For this particular example, the actual value of role-hint doesn’t appear to be used, although it looks to be a mandatory field and therefore cannot be removed. More useful is the id field, this is the name of the custom lifecycle being created, to complement the existing Maven lifecycles of clean, default and site.

The various phase elements detail the phases for the lifecycle in the order they will run. Finally, any phase that should default to a particular plugin goal should be defined in the default-phases section. In the example above, the first phase of the custom lifecycle – phase1 – will by default call the phase1Goal on the CustomLifecyclePlugin in the com.nextmetaphor.plugin group.

And that’s all there is to it! Simply mvn install this plugin and we can use the new custom lifecycle from another project.

Create A Project To Use The Custom Lifecycle

This demonstration project consists solely of a simple pom.xml file.

Configuring the pom.xml File

Here the custom lifecycle is introduced by the plugin reference. Note that the extensions property must be set to true for the custom lifecycle to become available to us.

    <project xmlns="http://maven.apache.org/POM/4.0.0"
        xmlns:xsi="http://www.w3.org/2001/XMLSchema-instance"
        xsi:schemaLocation="http://maven.apache.org/POM/4.0.0
        http://maven.apache.org/xsd/maven-4.0.0.xsd">
      <modelVersion>4.0.0</modelVersion>

      <groupId>com.nextmetaphor.project</groupId>
      <artifactId>CustomLifecycleProject</artifactId>
      <version>1.0-SNAPSHOT</version>
      <packaging>jar</packaging>
      <name>Custom Lifecycle Project</name>

      <build>
        <plugins>
          <plugin>
              <groupId>com.nextmetaphor.plugin</groupId>
              <artifactId>CustomLifecyclePlugin</artifactId>
              <version>1.0-SNAPSHOT</version>
              <extensions>true</extensions>
          </plugin>
        </plugins>
      </build> 
    </project>

Confirming the Custom Lifecycle is Available

Invoke the clean phase on the project with verbose debug on using mvn clean -X. This should complete successfully.
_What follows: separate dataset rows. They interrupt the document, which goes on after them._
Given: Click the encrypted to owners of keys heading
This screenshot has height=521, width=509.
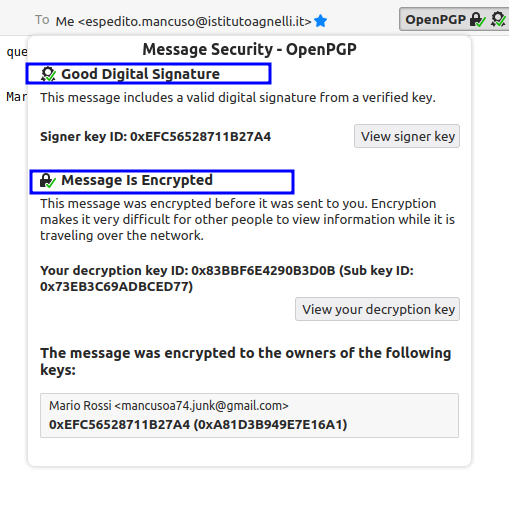Looking at the screenshot, I should [246, 361].
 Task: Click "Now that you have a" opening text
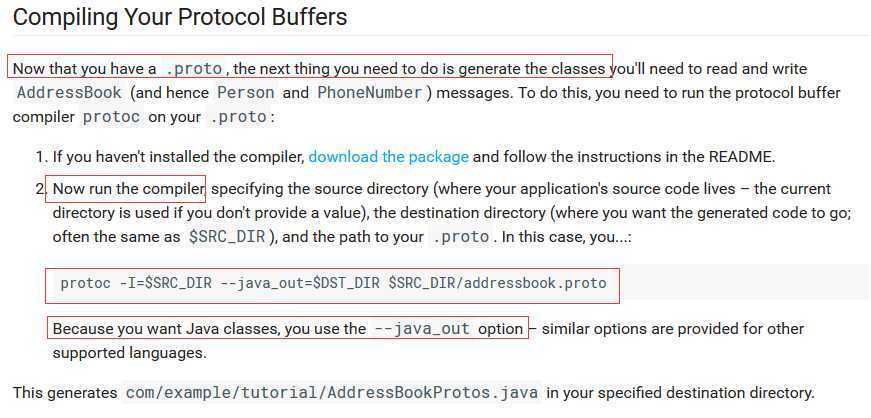84,69
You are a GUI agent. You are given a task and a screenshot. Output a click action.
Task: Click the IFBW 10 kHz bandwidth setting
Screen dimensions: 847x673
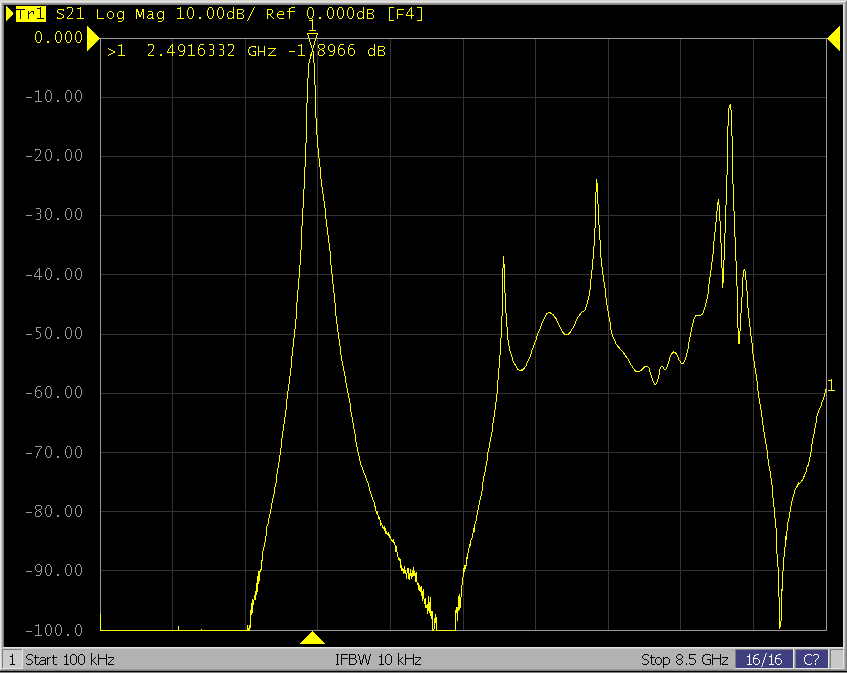pos(378,660)
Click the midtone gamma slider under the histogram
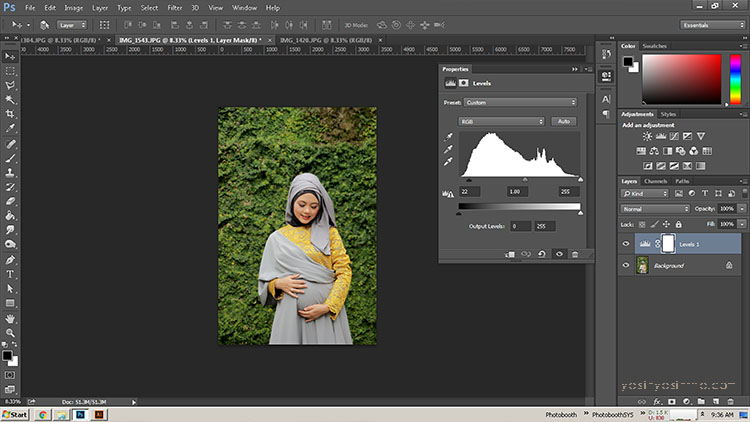 tap(525, 180)
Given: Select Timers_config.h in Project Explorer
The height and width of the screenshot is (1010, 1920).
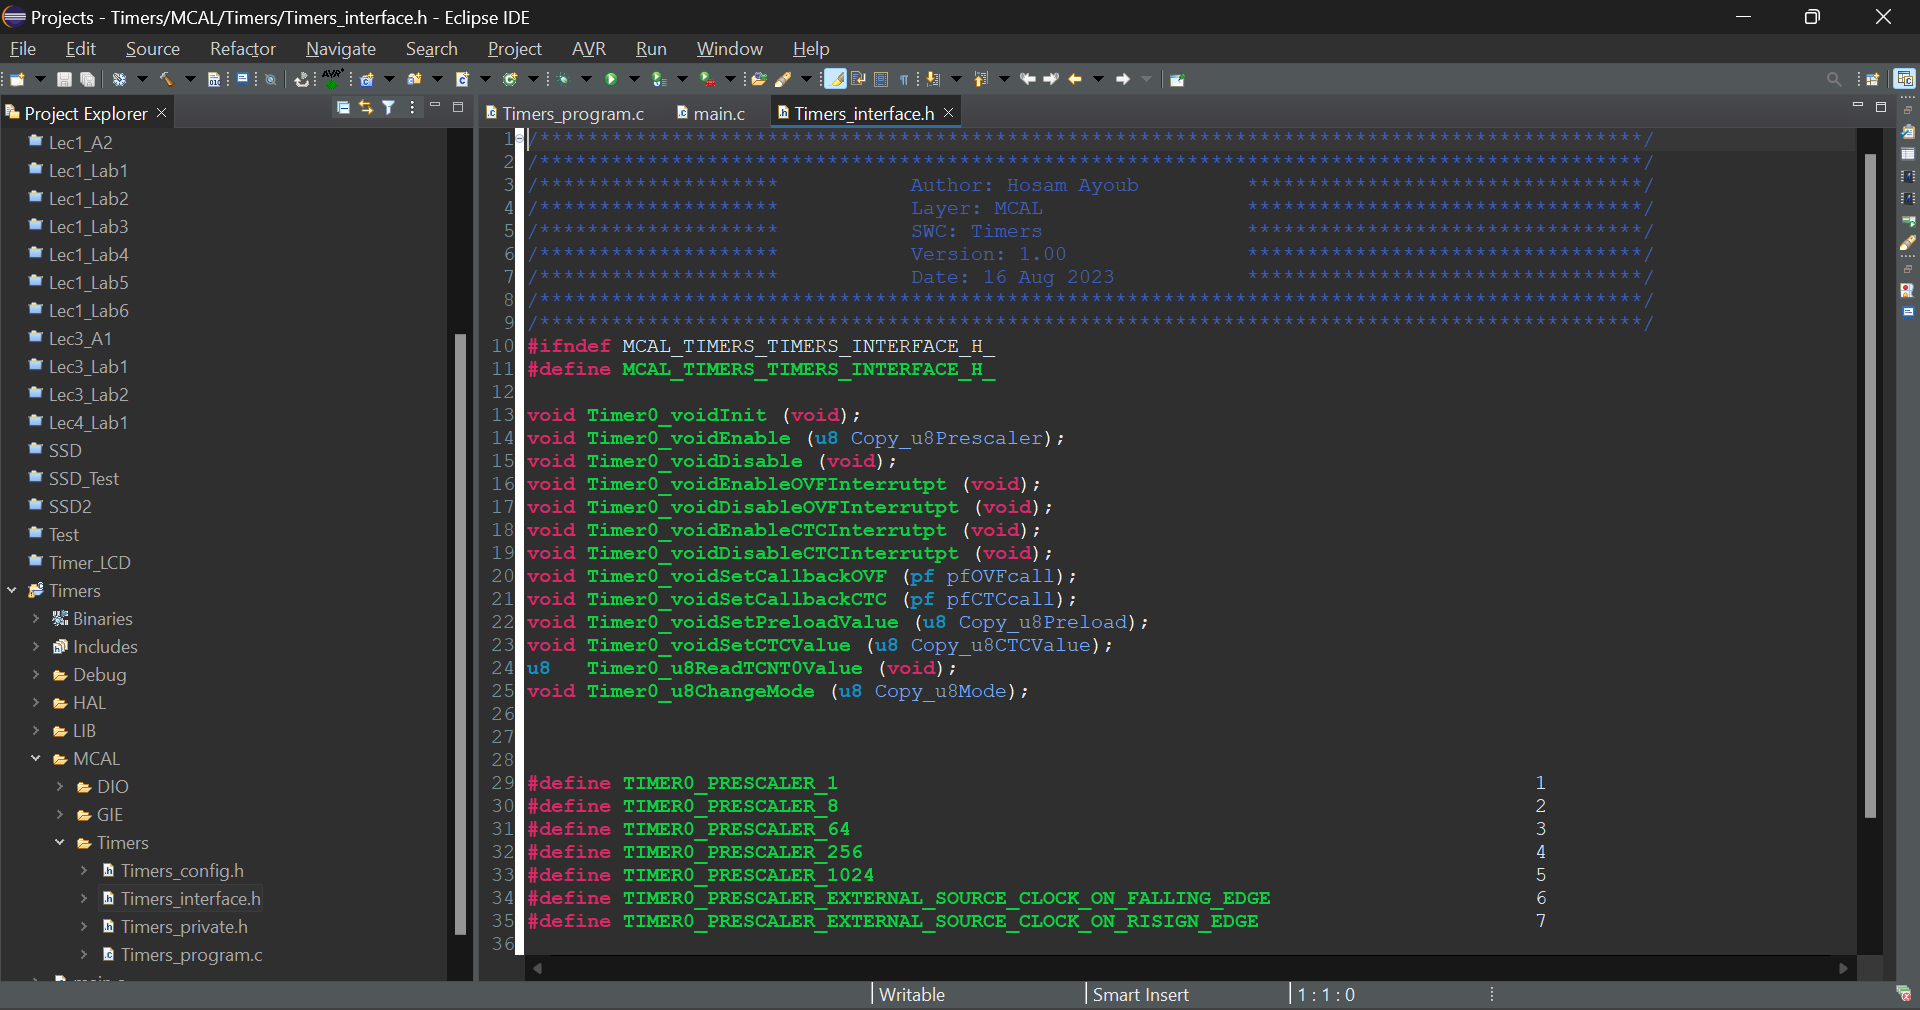Looking at the screenshot, I should point(182,871).
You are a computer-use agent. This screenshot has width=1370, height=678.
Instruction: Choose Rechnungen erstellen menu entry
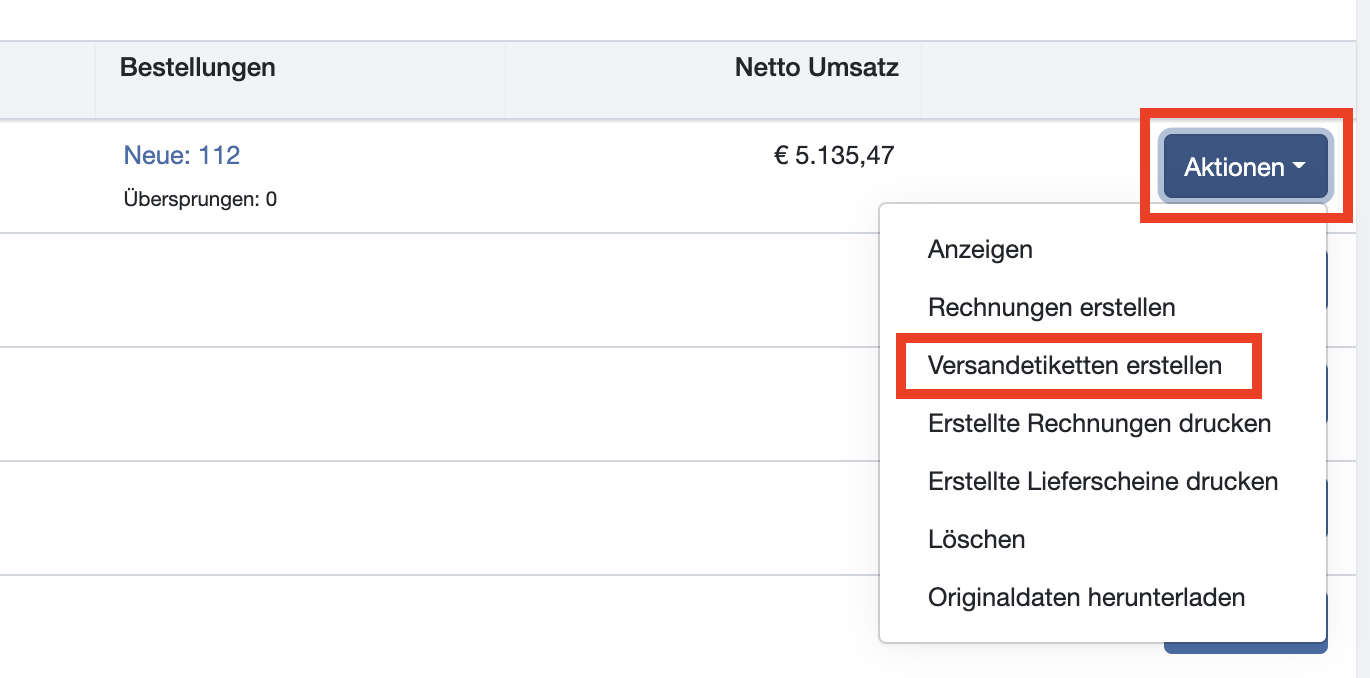click(x=1051, y=307)
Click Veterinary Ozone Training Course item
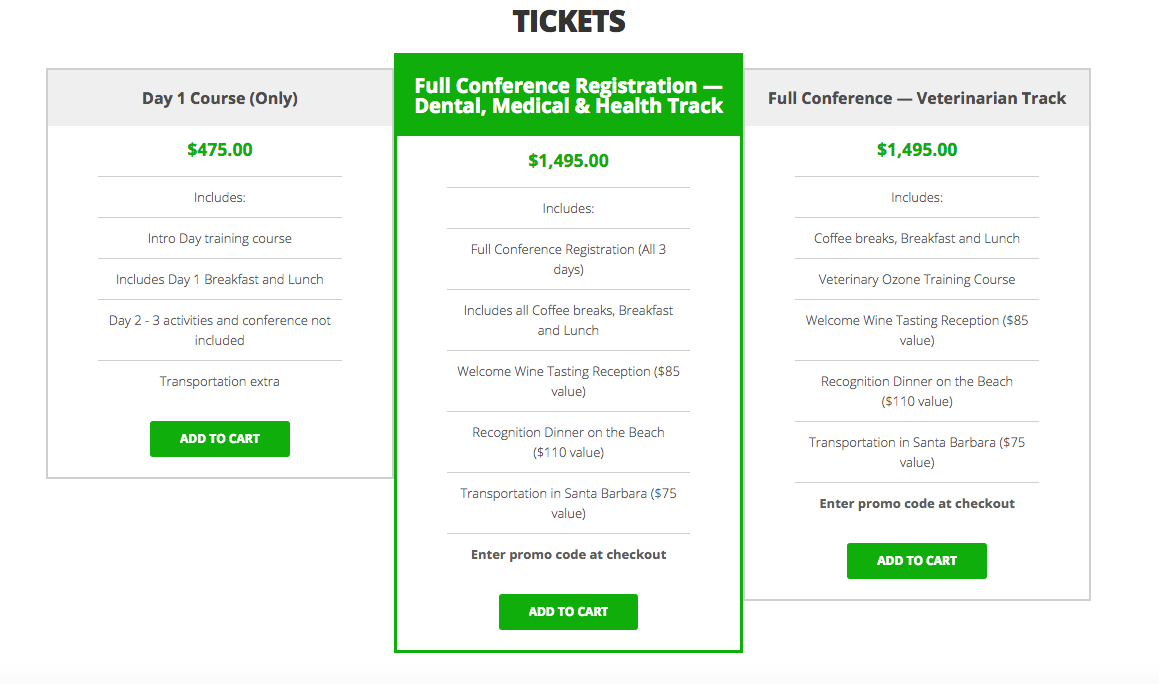Screen dimensions: 1159x684 pos(917,280)
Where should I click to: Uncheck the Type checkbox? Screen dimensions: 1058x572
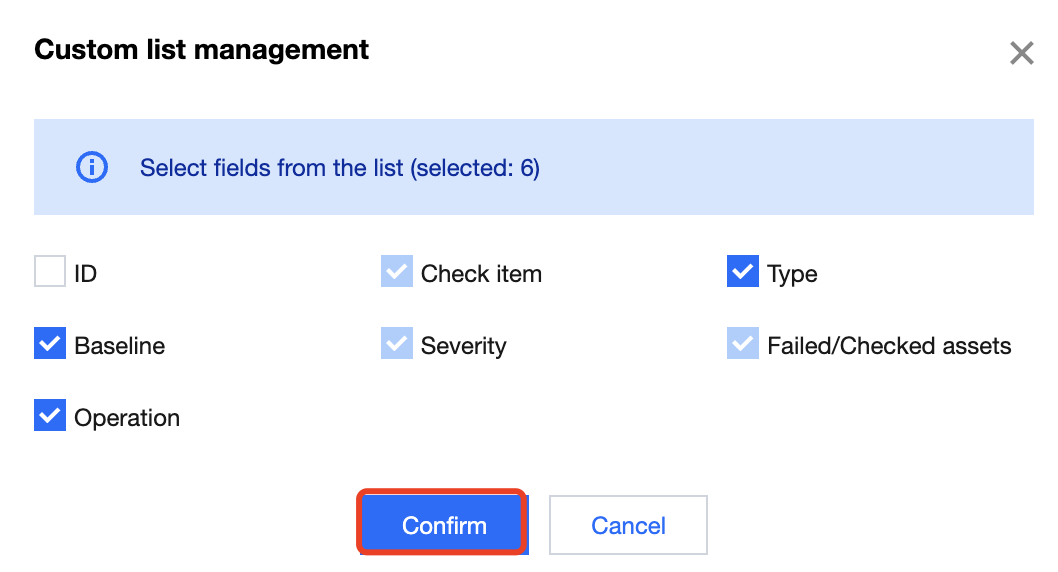[x=743, y=272]
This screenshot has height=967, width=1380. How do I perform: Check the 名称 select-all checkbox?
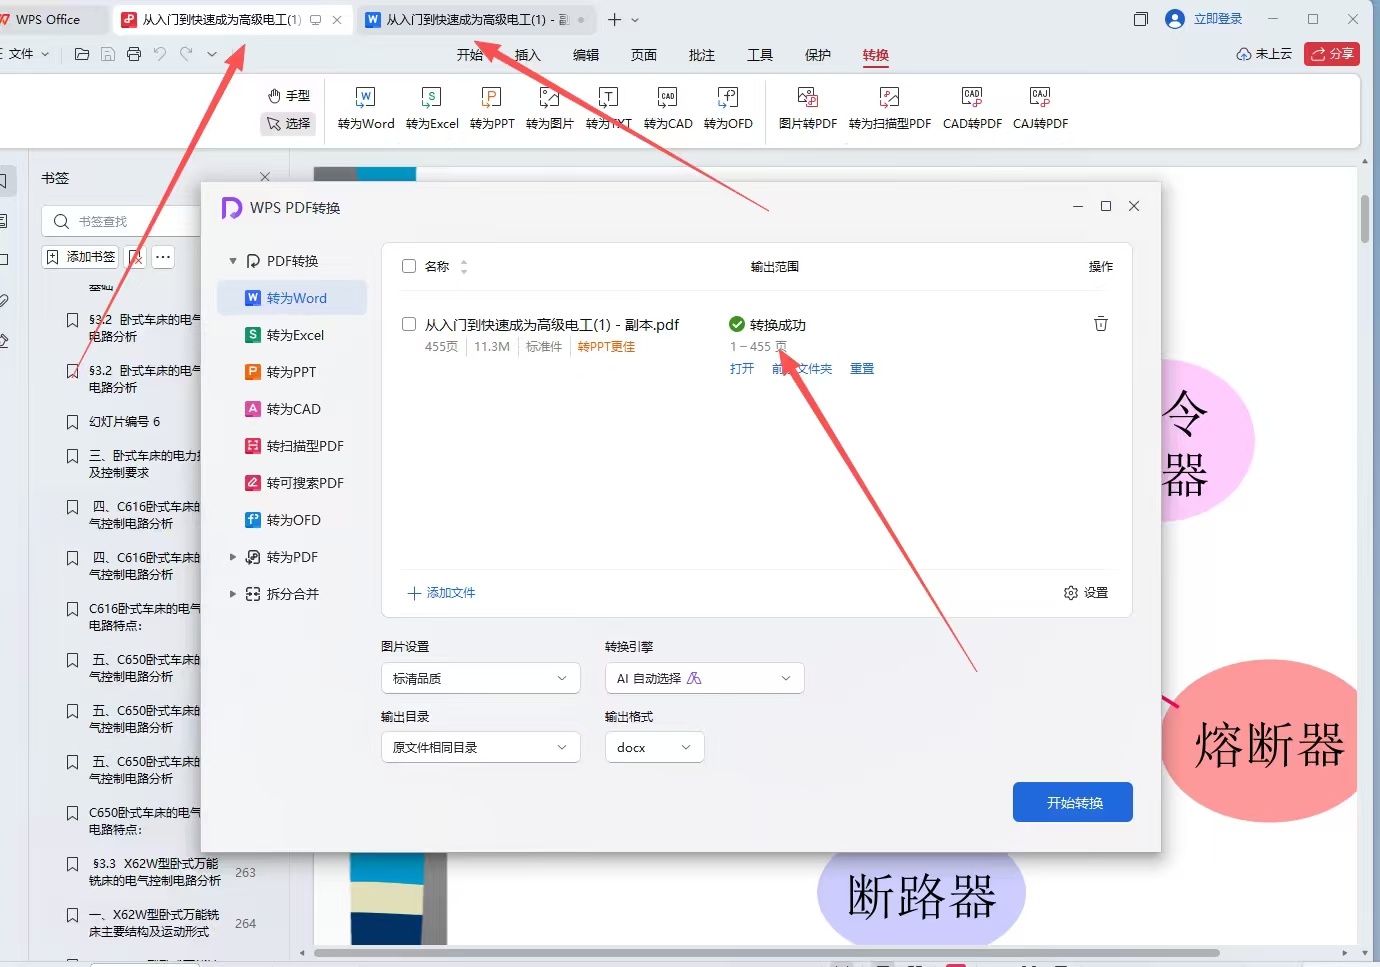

Scroll back through the logs until the available lifecycles are listed:

    [INFO] ------------------------------------------------------------------------
    [INFO] Building Custom Lifecycle Project 1.0-SNAPSHOT
    [INFO] ------------------------------------------------------------------------
    [DEBUG] Lifecycle default -> [validate, initialize, generate-sources,
            process-sources, generate-resources, process-resources, compile,
            process-classes, generate-test-sources, process-test-sources, 
            generate-test-resources, process-test-resources, test-compile, 
            process-test-classes, test, prepare-package, package, 
            pre-integration-test, integration-test, post-integration-test, 
            verify, install, deploy]
    [DEBUG] Lifecycle clean -> [pre-clean, clean, post-clean]
    [DEBUG] Lifecycle site -> [pre-site, site, post-site, site-deploy]
    [DEBUG] Lifecycle customLifecyclePlugin_LifecycleID -> [phase1, 
            phase2, phase3]

Invoking the Custom Lifecycle

As a final test we’ll invoke the phase3 phase which should invoke the preceding phases: phase1 and phase2. Only phase1 has been set up with a default goal, in this case to call a mojo which will simply output some text.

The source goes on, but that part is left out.